● Exercise inputs
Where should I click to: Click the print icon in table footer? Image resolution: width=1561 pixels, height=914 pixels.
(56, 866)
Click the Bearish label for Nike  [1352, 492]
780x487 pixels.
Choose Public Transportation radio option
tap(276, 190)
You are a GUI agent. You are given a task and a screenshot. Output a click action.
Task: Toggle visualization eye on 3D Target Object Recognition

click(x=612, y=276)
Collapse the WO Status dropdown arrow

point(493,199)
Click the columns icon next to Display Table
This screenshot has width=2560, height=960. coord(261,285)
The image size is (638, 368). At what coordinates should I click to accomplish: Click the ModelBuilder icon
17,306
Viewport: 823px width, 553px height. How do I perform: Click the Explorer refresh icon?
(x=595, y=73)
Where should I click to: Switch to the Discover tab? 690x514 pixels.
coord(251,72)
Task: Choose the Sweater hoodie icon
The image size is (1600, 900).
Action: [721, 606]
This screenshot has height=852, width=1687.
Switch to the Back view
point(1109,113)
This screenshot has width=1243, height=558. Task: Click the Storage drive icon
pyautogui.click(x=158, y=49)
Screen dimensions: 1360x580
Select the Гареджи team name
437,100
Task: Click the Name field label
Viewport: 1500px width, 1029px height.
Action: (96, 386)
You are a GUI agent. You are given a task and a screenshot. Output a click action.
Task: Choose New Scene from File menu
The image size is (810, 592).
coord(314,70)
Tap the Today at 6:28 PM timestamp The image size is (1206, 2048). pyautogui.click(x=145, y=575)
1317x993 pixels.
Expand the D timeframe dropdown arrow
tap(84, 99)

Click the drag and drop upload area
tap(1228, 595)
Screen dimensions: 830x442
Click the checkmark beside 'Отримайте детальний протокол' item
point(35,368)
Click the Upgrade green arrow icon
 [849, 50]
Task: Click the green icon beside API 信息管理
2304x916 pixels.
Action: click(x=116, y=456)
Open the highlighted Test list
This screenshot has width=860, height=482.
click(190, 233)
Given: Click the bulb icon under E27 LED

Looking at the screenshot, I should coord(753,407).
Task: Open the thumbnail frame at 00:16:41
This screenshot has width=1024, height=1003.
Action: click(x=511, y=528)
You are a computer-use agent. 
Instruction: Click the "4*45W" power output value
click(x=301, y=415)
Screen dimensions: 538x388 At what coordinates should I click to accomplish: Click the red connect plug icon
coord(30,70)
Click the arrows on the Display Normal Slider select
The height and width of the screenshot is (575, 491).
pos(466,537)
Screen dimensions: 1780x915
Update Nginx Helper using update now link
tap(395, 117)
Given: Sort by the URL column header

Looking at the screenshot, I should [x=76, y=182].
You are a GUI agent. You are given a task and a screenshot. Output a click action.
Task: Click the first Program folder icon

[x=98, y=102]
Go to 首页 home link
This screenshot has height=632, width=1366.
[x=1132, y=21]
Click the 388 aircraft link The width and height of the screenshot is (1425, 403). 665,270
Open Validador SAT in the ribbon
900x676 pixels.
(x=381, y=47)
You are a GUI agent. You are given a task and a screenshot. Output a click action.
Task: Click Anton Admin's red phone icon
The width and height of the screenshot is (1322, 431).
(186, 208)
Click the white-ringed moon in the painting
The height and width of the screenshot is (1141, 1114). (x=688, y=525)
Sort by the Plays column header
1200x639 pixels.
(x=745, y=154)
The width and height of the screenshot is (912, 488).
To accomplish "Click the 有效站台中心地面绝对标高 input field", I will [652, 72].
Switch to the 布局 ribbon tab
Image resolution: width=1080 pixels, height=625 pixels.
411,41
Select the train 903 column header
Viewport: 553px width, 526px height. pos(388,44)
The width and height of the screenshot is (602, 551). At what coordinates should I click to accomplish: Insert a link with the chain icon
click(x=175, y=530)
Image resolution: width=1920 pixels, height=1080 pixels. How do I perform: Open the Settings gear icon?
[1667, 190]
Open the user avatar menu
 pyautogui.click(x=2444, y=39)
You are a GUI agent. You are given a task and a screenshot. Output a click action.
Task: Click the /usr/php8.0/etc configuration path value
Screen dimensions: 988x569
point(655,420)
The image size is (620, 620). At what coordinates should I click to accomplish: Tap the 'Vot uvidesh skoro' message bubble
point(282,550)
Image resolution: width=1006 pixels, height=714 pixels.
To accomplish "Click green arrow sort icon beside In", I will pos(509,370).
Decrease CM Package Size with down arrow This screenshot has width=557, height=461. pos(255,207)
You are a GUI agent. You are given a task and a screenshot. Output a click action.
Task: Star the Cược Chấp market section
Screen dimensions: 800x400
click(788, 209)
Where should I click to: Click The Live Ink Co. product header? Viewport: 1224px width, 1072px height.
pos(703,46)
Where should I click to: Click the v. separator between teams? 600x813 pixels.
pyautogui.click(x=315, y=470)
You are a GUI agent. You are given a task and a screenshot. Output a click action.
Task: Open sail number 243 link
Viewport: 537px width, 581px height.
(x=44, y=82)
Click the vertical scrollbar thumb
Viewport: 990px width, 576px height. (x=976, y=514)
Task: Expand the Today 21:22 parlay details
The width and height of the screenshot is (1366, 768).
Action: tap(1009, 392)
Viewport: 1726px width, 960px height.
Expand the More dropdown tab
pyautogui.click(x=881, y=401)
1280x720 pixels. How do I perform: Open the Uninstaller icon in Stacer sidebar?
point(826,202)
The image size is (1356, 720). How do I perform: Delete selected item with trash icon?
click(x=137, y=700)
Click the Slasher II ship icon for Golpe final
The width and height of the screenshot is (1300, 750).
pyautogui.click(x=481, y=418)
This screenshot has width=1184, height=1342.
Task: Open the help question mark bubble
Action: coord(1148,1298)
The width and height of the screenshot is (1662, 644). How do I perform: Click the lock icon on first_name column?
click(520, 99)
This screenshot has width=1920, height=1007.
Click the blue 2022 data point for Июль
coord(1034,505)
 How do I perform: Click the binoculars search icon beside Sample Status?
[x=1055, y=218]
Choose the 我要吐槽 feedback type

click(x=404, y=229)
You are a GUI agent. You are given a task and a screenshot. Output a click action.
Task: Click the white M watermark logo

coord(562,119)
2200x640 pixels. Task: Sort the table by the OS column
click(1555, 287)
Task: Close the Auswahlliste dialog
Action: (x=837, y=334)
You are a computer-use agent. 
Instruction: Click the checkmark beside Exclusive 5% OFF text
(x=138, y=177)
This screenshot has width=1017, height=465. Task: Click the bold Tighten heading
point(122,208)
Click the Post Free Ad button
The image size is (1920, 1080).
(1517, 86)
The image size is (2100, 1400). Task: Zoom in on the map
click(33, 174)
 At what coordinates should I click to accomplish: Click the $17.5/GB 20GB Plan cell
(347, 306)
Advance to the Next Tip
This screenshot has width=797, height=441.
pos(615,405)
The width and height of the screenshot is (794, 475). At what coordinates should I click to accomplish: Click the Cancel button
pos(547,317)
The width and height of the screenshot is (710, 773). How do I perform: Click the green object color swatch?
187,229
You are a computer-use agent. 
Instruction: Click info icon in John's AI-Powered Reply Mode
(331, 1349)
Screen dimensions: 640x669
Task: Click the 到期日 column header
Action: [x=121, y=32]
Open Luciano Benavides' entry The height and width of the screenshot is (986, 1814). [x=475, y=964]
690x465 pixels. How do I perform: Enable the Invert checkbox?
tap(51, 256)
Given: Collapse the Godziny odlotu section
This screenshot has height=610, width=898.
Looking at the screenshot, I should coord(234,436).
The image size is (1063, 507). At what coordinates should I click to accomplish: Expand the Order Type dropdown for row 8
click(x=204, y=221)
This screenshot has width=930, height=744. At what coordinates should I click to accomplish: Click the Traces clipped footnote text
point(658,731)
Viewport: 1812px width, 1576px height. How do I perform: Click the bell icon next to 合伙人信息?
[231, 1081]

● To be done
Format every line of the records above as a Markdown table with two columns, Row and Line. Number the rows in order and leave out blank lines.

● Complete output
| Row | Line |
|---|---|
| 1 | Where should I click to: Click the print icon in table footer? Image resolution: width=1561 pixels, height=914 pixels. |
| 2 | (56, 866) |
| 3 | Click the Bearish label for Nike  [1352, 492] |
| 4 | 780x487 pixels. |
| 5 | Choose Public Transportation radio option |
| 6 | tap(276, 190) |
| 7 | You are a GUI agent. You are given a task and a screenshot. Output a click action. |
| 8 | Task: Toggle visualization eye on 3D Target Object Recognition |
| 9 | click(x=612, y=276) |
| 10 | Collapse the WO Status dropdown arrow |
| 11 | point(493,199) |
| 12 | Click the columns icon next to Display Table |
| 13 | This screenshot has width=2560, height=960. coord(261,285) |
| 14 | The image size is (638, 368). At what coordinates should I click to accomplish: Click the ModelBuilder icon |
| 15 | 17,306 |
| 16 | Viewport: 823px width, 553px height. How do I perform: Click the Explorer refresh icon? |
| 17 | (x=595, y=73) |
| 18 | Where should I click to: Switch to the Discover tab? 690x514 pixels. |
| 19 | coord(251,72) |
| 20 | Task: Choose the Sweater hoodie icon |
| 21 | The image size is (1600, 900). |
| 22 | Action: [721, 606] |
| 23 | This screenshot has height=852, width=1687. |
| 24 | Switch to the Back view |
| 25 | point(1109,113) |
| 26 | This screenshot has width=1243, height=558. Task: Click the Storage drive icon |
| 27 | pyautogui.click(x=158, y=49) |
| 28 | Screen dimensions: 1360x580 |
| 29 | Select the Гареджи team name |
| 30 | 437,100 |
| 31 | Task: Click the Name field label |
| 32 | Viewport: 1500px width, 1029px height. |
| 33 | Action: (96, 386) |
| 34 | You are a GUI agent. You are given a task and a screenshot. Output a click action. |
| 35 | Task: Choose New Scene from File menu |
| 36 | The image size is (810, 592). |
| 37 | coord(314,70) |
| 38 | Tap the Today at 6:28 PM timestamp The image size is (1206, 2048). pyautogui.click(x=145, y=575) |
| 39 | 1317x993 pixels. |
| 40 | Expand the D timeframe dropdown arrow |
| 41 | tap(84, 99) |
| 42 | Click the drag and drop upload area |
| 43 | tap(1228, 595) |
| 44 | Screen dimensions: 830x442 |
| 45 | Click the checkmark beside 'Отримайте детальний протокол' item |
| 46 | point(35,368) |
| 47 | Click the Upgrade green arrow icon |
| 48 |  [849, 50] |
| 49 | Task: Click the green icon beside API 信息管理 |
| 50 | 2304x916 pixels. |
| 51 | Action: click(x=116, y=456) |
| 52 | Open the highlighted Test list |
| 53 | This screenshot has width=860, height=482. |
| 54 | click(190, 233) |
| 55 | Given: Click the bulb icon under E27 LED |
| 56 | Looking at the screenshot, I should coord(753,407). |
| 57 | Task: Open the thumbnail frame at 00:16:41 |
| 58 | This screenshot has width=1024, height=1003. |
| 59 | Action: click(x=511, y=528) |
| 60 | You are a computer-use agent.  |
| 61 | Instruction: Click the "4*45W" power output value |
| 62 | click(x=301, y=415) |
| 63 | Screen dimensions: 538x388 At what coordinates should I click to accomplish: Click the red connect plug icon |
| 64 | coord(30,70) |
| 65 | Click the arrows on the Display Normal Slider select |
| 66 | The height and width of the screenshot is (575, 491). |
| 67 | pos(466,537) |
| 68 | Screen dimensions: 1780x915 |
| 69 | Update Nginx Helper using update now link |
| 70 | tap(395, 117) |
| 71 | Given: Sort by the URL column header |
| 72 | Looking at the screenshot, I should [x=76, y=182]. |
| 73 | You are a GUI agent. You are given a task and a screenshot. Output a click action. |
| 74 | Task: Click the first Program folder icon |
| 75 | [x=98, y=102] |
| 76 | Go to 首页 home link |
| 77 | This screenshot has height=632, width=1366. |
| 78 | [x=1132, y=21] |
| 79 | Click the 388 aircraft link The width and height of the screenshot is (1425, 403). 665,270 |
| 80 | Open Validador SAT in the ribbon |
| 81 | 900x676 pixels. |
| 82 | (x=381, y=47) |
| 83 | You are a GUI agent. You are given a task and a screenshot. Output a click action. |
| 84 | Task: Click Anton Admin's red phone icon |
| 85 | The width and height of the screenshot is (1322, 431). |
| 86 | (186, 208) |
| 87 | Click the white-ringed moon in the painting |
| 88 | The height and width of the screenshot is (1141, 1114). (x=688, y=525) |
| 89 | Sort by the Plays column header |
| 90 | 1200x639 pixels. |
| 91 | (x=745, y=154) |
| 92 | The width and height of the screenshot is (912, 488). |
| 93 | To accomplish "Click the 有效站台中心地面绝对标高 input field", I will [652, 72]. |
| 94 | Switch to the 布局 ribbon tab |
| 95 | Image resolution: width=1080 pixels, height=625 pixels. |
| 96 | 411,41 |
| 97 | Select the train 903 column header |
| 98 | Viewport: 553px width, 526px height. pos(388,44) |
| 99 | The width and height of the screenshot is (602, 551). At what coordinates should I click to accomplish: Insert a link with the chain icon |
| 100 | click(x=175, y=530) |
| 101 | Image resolution: width=1920 pixels, height=1080 pixels. How do I perform: Open the Settings gear icon? |
| 102 | [1667, 190] |
| 103 | Open the user avatar menu |
| 104 |  pyautogui.click(x=2444, y=39) |
| 105 | You are a GUI agent. You are given a task and a screenshot. Output a click action. |
| 106 | Task: Click the /usr/php8.0/etc configuration path value |
| 107 | Screen dimensions: 988x569 |
| 108 | point(655,420) |
| 109 | The image size is (620, 620). At what coordinates should I click to accomplish: Tap the 'Vot uvidesh skoro' message bubble |
| 110 | point(282,550) |
| 111 | Image resolution: width=1006 pixels, height=714 pixels. |
| 112 | To accomplish "Click green arrow sort icon beside In", I will pos(509,370). |
| 113 | Decrease CM Package Size with down arrow This screenshot has width=557, height=461. pos(255,207) |
| 114 | You are a GUI agent. You are given a task and a screenshot. Output a click action. |
| 115 | Task: Star the Cược Chấp market section |
| 116 | Screen dimensions: 800x400 |
| 117 | click(788, 209) |
| 118 | Where should I click to: Click The Live Ink Co. product header? Viewport: 1224px width, 1072px height. |
| 119 | pos(703,46) |
| 120 | Where should I click to: Click the v. separator between teams? 600x813 pixels. |
| 121 | pyautogui.click(x=315, y=470) |
| 122 | You are a GUI agent. You are given a task and a screenshot. Output a click action. |
| 123 | Task: Open sail number 243 link |
| 124 | Viewport: 537px width, 581px height. |
| 125 | (x=44, y=82) |
| 126 | Click the vertical scrollbar thumb |
| 127 | Viewport: 990px width, 576px height. (x=976, y=514) |
| 128 | Task: Expand the Today 21:22 parlay details |
| 129 | The width and height of the screenshot is (1366, 768). |
| 130 | Action: tap(1009, 392) |
| 131 | Viewport: 1726px width, 960px height. |
| 132 | Expand the More dropdown tab |
| 133 | pyautogui.click(x=881, y=401) |
| 134 | 1280x720 pixels. How do I perform: Open the Uninstaller icon in Stacer sidebar? |
| 135 | point(826,202) |
| 136 | The image size is (1356, 720). How do I perform: Delete selected item with trash icon? |
| 137 | click(x=137, y=700) |
| 138 | Click the Slasher II ship icon for Golpe final |
| 139 | The width and height of the screenshot is (1300, 750). |
| 140 | pyautogui.click(x=481, y=418) |
| 141 | This screenshot has width=1184, height=1342. |
| 142 | Task: Open the help question mark bubble |
| 143 | Action: coord(1148,1298) |
| 144 | The width and height of the screenshot is (1662, 644). How do I perform: Click the lock icon on first_name column? |
| 145 | click(520, 99) |
| 146 | This screenshot has width=1920, height=1007. |
| 147 | Click the blue 2022 data point for Июль |
| 148 | coord(1034,505) |
| 149 |  How do I perform: Click the binoculars search icon beside Sample Status? |
| 150 | [x=1055, y=218] |
| 151 | Choose the 我要吐槽 feedback type |
| 152 | click(x=404, y=229) |
| 153 | You are a GUI agent. You are given a task and a screenshot. Output a click action. |
| 154 | Task: Click the white M watermark logo |
| 155 | coord(562,119) |
| 156 | 2200x640 pixels. Task: Sort the table by the OS column |
| 157 | click(1555, 287) |
| 158 | Task: Close the Auswahlliste dialog |
| 159 | Action: (x=837, y=334) |
| 160 | You are a computer-use agent.  |
| 161 | Instruction: Click the checkmark beside Exclusive 5% OFF text |
| 162 | (x=138, y=177) |
| 163 | This screenshot has width=1017, height=465. Task: Click the bold Tighten heading |
| 164 | point(122,208) |
| 165 | Click the Post Free Ad button |
| 166 | The image size is (1920, 1080). |
| 167 | (1517, 86) |
| 168 | The image size is (2100, 1400). Task: Zoom in on the map |
| 169 | click(33, 174) |
| 170 |  At what coordinates should I click to accomplish: Click the $17.5/GB 20GB Plan cell |
| 171 | (347, 306) |
| 172 | Advance to the Next Tip |
| 173 | This screenshot has width=797, height=441. |
| 174 | pos(615,405) |
| 175 | The width and height of the screenshot is (794, 475). At what coordinates should I click to accomplish: Click the Cancel button |
| 176 | pos(547,317) |
| 177 | The width and height of the screenshot is (710, 773). How do I perform: Click the green object color swatch? |
| 178 | 187,229 |
| 179 | You are a computer-use agent.  |
| 180 | Instruction: Click info icon in John's AI-Powered Reply Mode |
| 181 | (331, 1349) |
| 182 | Screen dimensions: 640x669 |
| 183 | Task: Click the 到期日 column header |
| 184 | Action: [x=121, y=32] |
| 185 | Open Luciano Benavides' entry The height and width of the screenshot is (986, 1814). [x=475, y=964] |
| 186 | 690x465 pixels. How do I perform: Enable the Invert checkbox? |
| 187 | tap(51, 256) |
| 188 | Given: Collapse the Godziny odlotu section |
| 189 | This screenshot has height=610, width=898. |
| 190 | Looking at the screenshot, I should coord(234,436). |
| 191 | The image size is (1063, 507). At what coordinates should I click to accomplish: Expand the Order Type dropdown for row 8 |
| 192 | click(x=204, y=221) |
| 193 | This screenshot has width=930, height=744. At what coordinates should I click to accomplish: Click the Traces clipped footnote text |
| 194 | point(658,731) |
| 195 | Viewport: 1812px width, 1576px height. How do I perform: Click the bell icon next to 合伙人信息? |
| 196 | [231, 1081] |